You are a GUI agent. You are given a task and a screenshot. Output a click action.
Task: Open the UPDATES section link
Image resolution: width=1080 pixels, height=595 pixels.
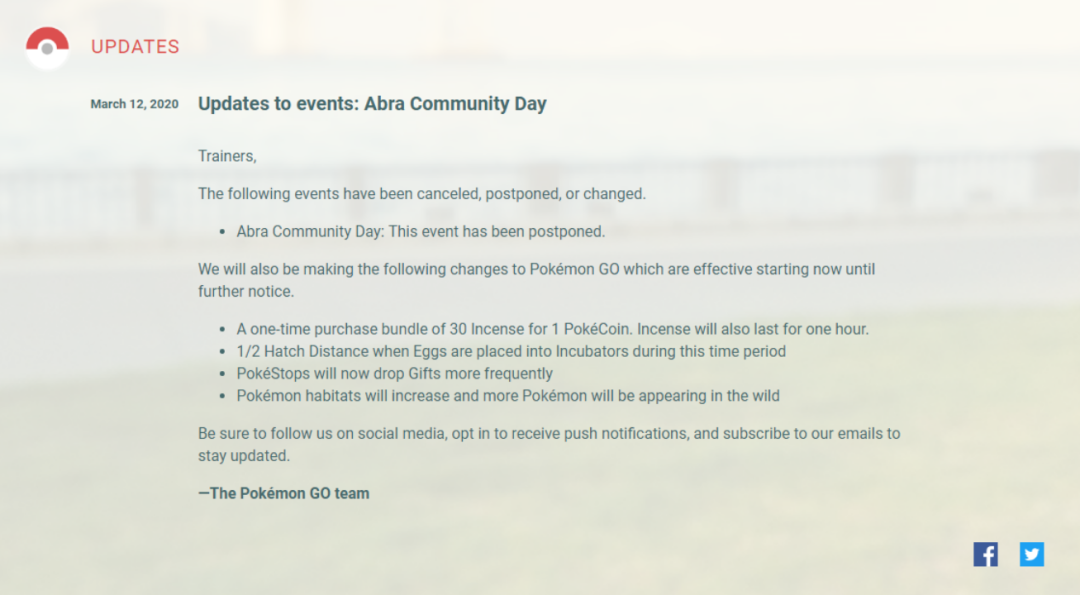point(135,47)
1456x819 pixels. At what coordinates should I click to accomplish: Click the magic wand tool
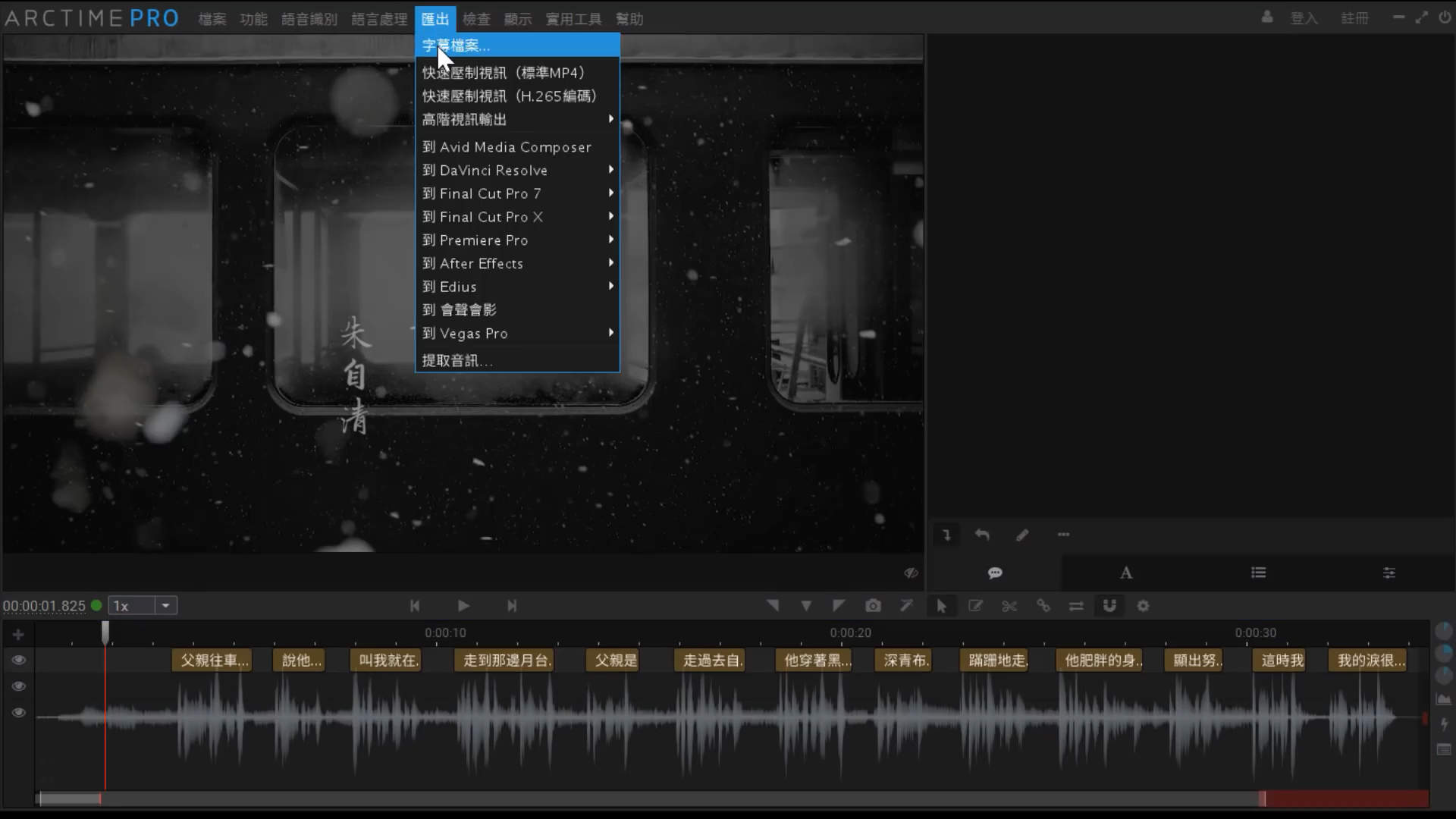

-----

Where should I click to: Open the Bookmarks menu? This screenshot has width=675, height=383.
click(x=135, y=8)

-----

GIVEN TASK
Format the rows starting at the line containing "Where should I" and ending at the line containing "click(x=135, y=8)" as a two-column CSV with the columns request and answer. Give one row for each request, place each value in a single quoted field, and replace line breaks with spaces.

RESULT OF THE TASK
request,answer
"Where should I click to: Open the Bookmarks menu? This screenshot has width=675, height=383.","click(x=135, y=8)"